I live in Colorado and agree that the SHIP program is unbiased and helpful. Medicare decisions are complex and here are additional details:
1. Medicare Advantage Plans require you to stay in network, whereas original Medicare, with or without a Supplemental plan, allows you to go anywhere that accepts Medicare which is a larger base than most Advantage Plans. This may not be important as a healthy 65 year-old, but given the advancements in medicine, it may be very important when you are 75 and need cancer treatment.
2. Medicare Advantage Plan includes annual deductions which mean that if your treatment or hospitalization spans January 1, you may need to pay two years of annual deductions.
3. Start research early so that you fully understand your options, and do not simply rely an the mailed advertisement. Contact your state’s SHIP office and get an unbiased explanation of options.
At 65 yrs old I started Medicare. My IRMMA initial surcharge was based on MAGI modified adjusted gross income from my W2 two years prior. What I did not know is the IRS notifies SSA every year what your W2 income is.
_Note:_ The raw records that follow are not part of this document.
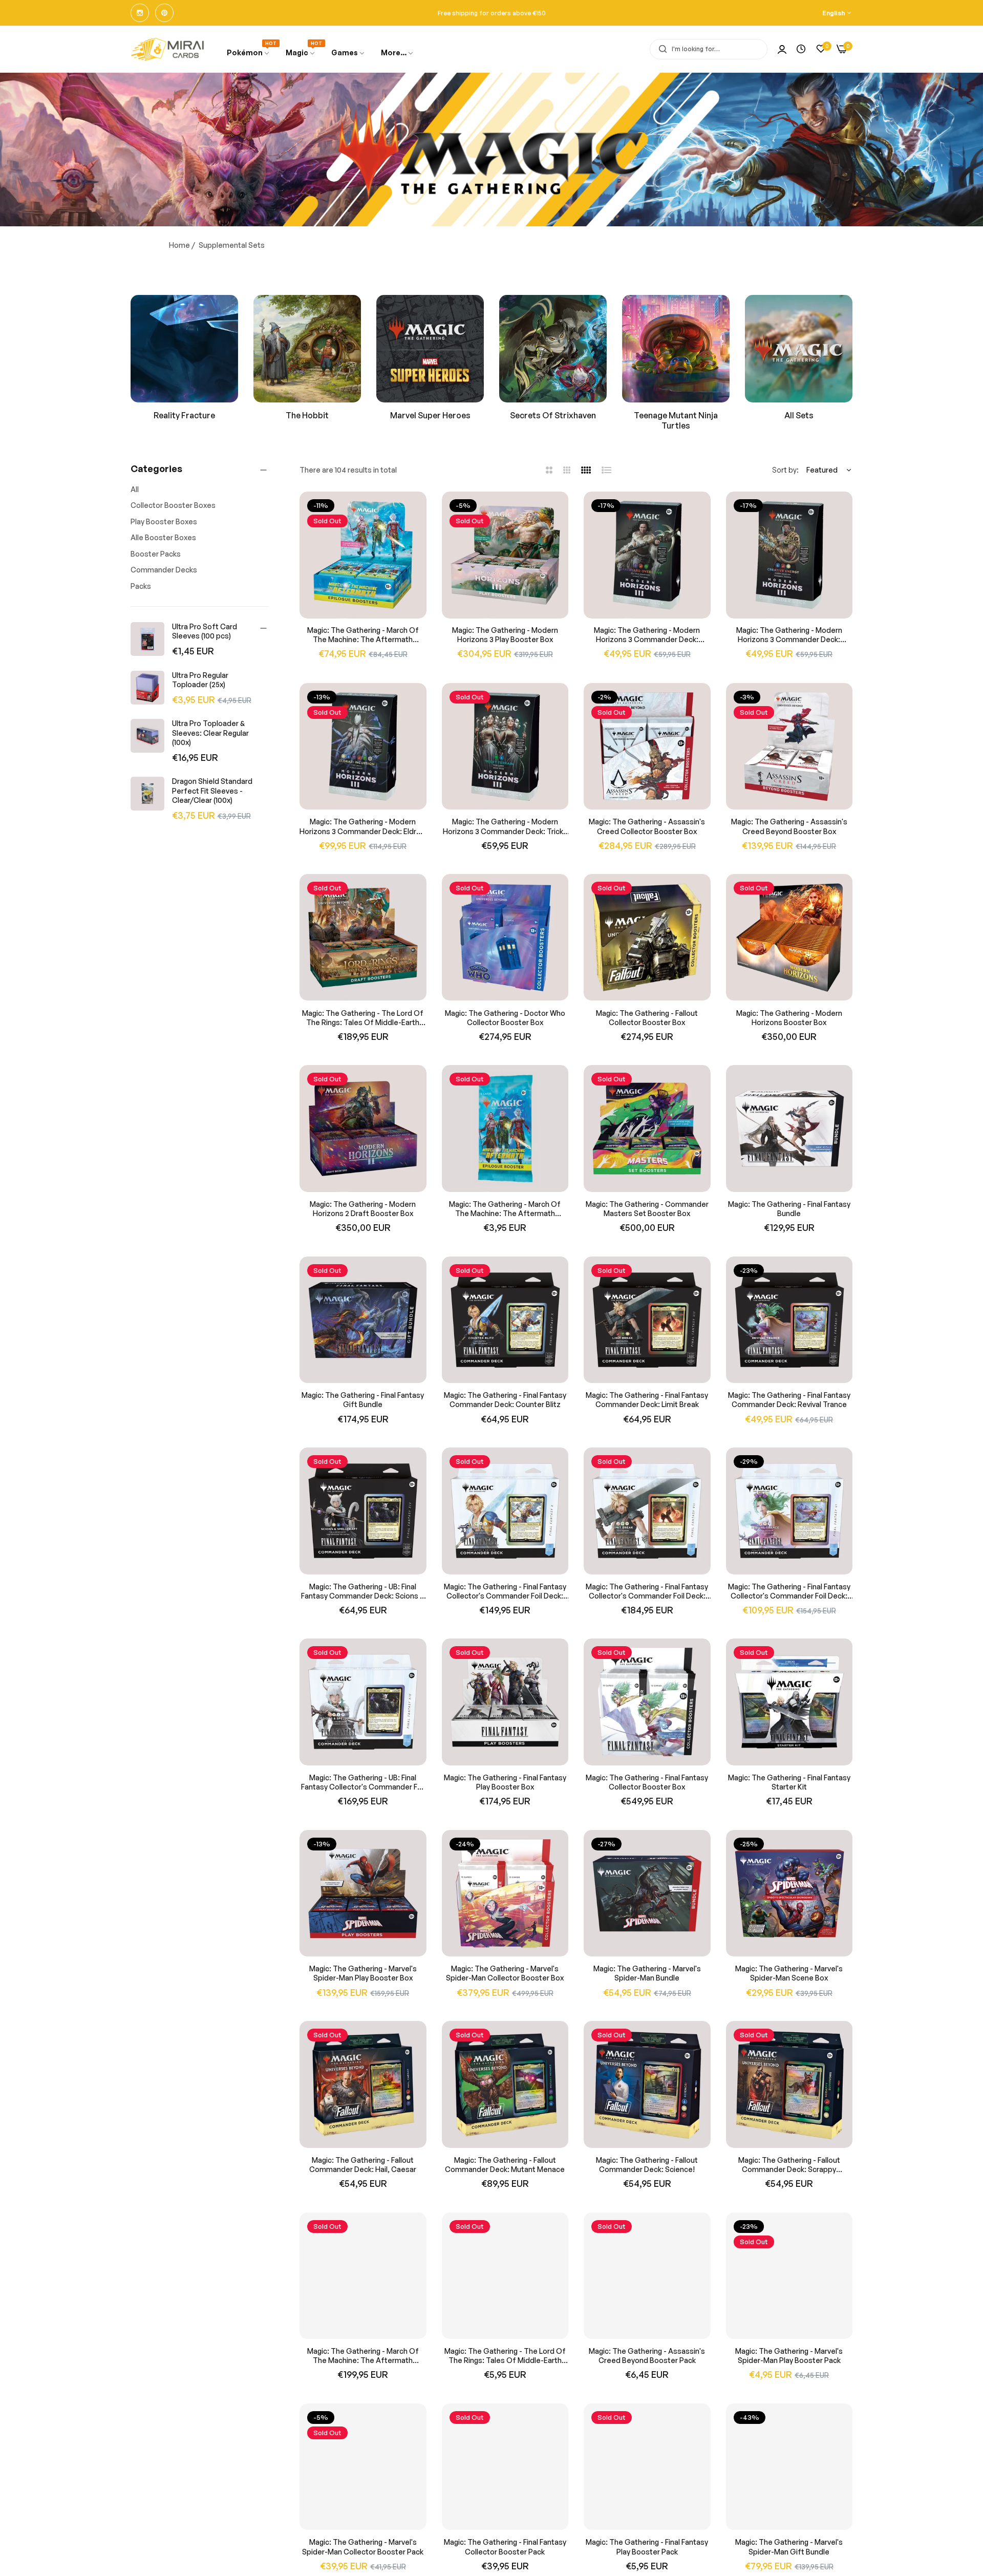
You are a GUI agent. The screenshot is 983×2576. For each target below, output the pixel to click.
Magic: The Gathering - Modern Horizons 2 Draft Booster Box (363, 1209)
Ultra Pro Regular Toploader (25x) (200, 680)
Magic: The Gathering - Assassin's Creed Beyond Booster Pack (647, 2356)
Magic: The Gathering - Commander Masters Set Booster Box (647, 1209)
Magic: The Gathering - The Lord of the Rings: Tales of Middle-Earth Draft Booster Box (362, 1017)
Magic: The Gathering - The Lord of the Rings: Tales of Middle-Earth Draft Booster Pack (505, 2356)
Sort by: (785, 469)
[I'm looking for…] (660, 49)
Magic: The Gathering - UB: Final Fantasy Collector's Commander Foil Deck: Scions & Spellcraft (363, 1782)
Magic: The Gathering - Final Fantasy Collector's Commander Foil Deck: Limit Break (647, 1591)
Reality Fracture (184, 415)
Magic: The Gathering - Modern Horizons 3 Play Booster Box (505, 635)
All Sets (799, 415)
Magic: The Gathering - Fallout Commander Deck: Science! (647, 2165)
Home (179, 245)
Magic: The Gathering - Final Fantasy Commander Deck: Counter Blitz (505, 1400)
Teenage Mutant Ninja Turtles (676, 420)
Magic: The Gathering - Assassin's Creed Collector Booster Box (647, 826)
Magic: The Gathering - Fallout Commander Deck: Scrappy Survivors (789, 2165)
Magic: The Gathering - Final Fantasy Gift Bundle (363, 1400)
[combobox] (708, 49)
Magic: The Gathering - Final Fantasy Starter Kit (789, 1782)
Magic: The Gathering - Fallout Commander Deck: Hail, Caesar (362, 2165)
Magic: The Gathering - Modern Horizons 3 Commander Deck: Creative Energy (789, 635)
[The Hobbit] (307, 348)
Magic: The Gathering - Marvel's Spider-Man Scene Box (789, 1973)
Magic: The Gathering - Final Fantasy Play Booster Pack (647, 2547)
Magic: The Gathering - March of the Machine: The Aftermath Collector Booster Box (363, 2356)
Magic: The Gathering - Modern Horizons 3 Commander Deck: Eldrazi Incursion (363, 826)
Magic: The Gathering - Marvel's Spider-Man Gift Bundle (789, 2547)
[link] (348, 53)
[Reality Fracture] (184, 348)
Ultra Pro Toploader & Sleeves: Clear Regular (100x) (210, 732)
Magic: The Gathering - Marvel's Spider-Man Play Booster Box (363, 1973)
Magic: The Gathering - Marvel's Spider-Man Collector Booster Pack (362, 2547)
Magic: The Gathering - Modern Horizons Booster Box (789, 1017)
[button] (414, 510)
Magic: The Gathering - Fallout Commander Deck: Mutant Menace (505, 2165)
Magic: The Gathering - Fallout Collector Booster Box (647, 1017)
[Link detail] (140, 13)
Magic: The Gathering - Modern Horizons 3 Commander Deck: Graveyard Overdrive (647, 635)
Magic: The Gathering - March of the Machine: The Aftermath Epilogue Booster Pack (505, 1209)
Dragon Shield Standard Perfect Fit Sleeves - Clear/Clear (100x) (212, 790)
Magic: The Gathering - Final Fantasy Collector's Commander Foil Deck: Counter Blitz (505, 1591)
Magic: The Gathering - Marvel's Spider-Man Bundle (647, 1973)
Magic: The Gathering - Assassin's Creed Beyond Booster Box (789, 826)
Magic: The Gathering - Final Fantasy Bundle (789, 1209)
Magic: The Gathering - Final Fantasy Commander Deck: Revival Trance (789, 1400)
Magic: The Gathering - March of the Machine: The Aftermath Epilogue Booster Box (363, 635)
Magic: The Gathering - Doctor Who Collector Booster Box (505, 1017)
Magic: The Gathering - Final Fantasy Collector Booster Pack (505, 2547)
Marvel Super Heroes (430, 415)
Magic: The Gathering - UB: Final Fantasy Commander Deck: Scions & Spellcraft (362, 1591)
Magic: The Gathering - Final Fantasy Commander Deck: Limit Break (647, 1400)
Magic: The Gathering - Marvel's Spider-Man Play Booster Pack (789, 2356)
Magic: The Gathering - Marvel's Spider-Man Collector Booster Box (505, 1973)
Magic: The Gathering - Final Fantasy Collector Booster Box (647, 1782)
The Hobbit (307, 415)
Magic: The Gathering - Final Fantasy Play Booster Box (505, 1782)
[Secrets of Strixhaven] (553, 348)
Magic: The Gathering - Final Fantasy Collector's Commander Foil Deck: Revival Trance (789, 1591)
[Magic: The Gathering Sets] (798, 348)
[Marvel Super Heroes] (430, 348)
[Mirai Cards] (168, 49)
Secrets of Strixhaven (553, 415)
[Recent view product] (801, 49)
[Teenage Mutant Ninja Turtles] (676, 348)
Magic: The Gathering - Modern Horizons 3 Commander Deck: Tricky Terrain (505, 826)
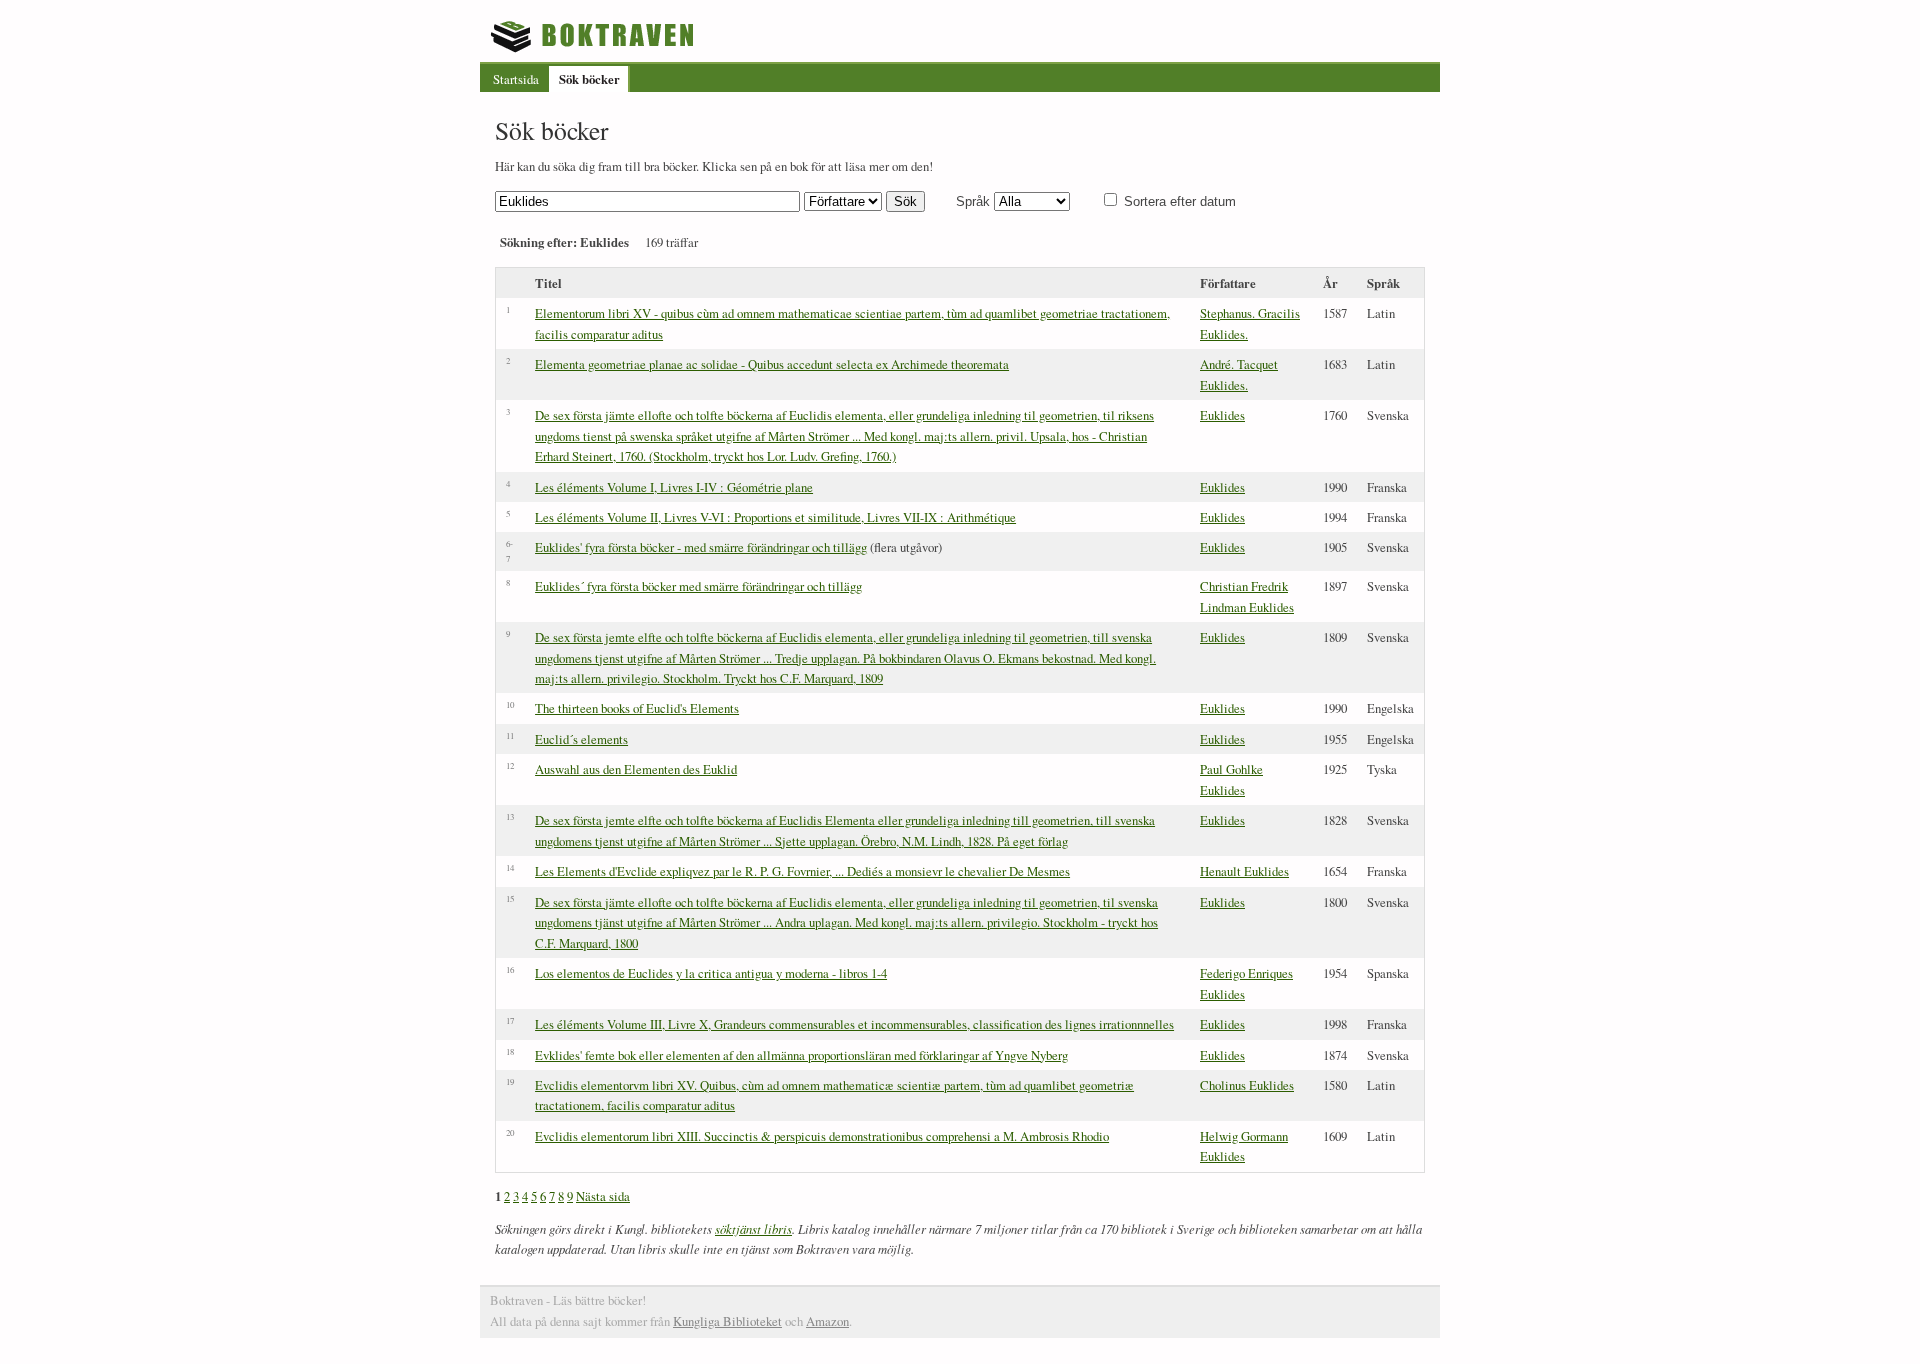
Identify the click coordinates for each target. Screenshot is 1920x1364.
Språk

One year when post retirement income is lower I did not need to pay IRMAA. The following year when post retirement income is high I get hit with a IRMAA surcharge. If you don’t pay the surcharge SSA cancels Medicare benefit.
Whatever Medigap (supplement) insurance company you pick for your Medigap plan, check to see how many “closed block of business / closed risk pool” (deadpool) policies the company has.
This is done because the current book of business have people who have become older and therefore have more illnesses meaning more claims. They close that book and raise the rates to cover the increasing losses. Then, they open a new book with younger, healthier folks and charge a lower premium do to lower claims ratios. After a couple of years, rinse and repeat.
In most states you will be unable to change supplement insurance companies without medical underwriting. A few states have a birthday rules that allows you to change Medigap plans without medical underwriting around your birthday.
Over the long haul a regular Medicare plus a G gap policy is most likely going to be less expensive in regards to total medical costs than a so called “advantage” plan. There is a reason why insurance companies market those plans very heavily, and do not market their Medigap plans. More things to consider… Quite a few companies are under investigation for fraud in regards to their “advantage” plans, insurance brokers make about twice as much for putting people into those plans vs Medigap plans, and the “advantage” plans change every year, so the plan you signed up for will change every year. If you do not like the changes, you cannot go back to a Medigap plan. The insurance company process is to sell an advantage plan, change it annually in a way that makes for money for them, and deny any attempts to go back to a Medigap plan. Obfuscation efforts are very effective in directing folks to those “advantage” plans.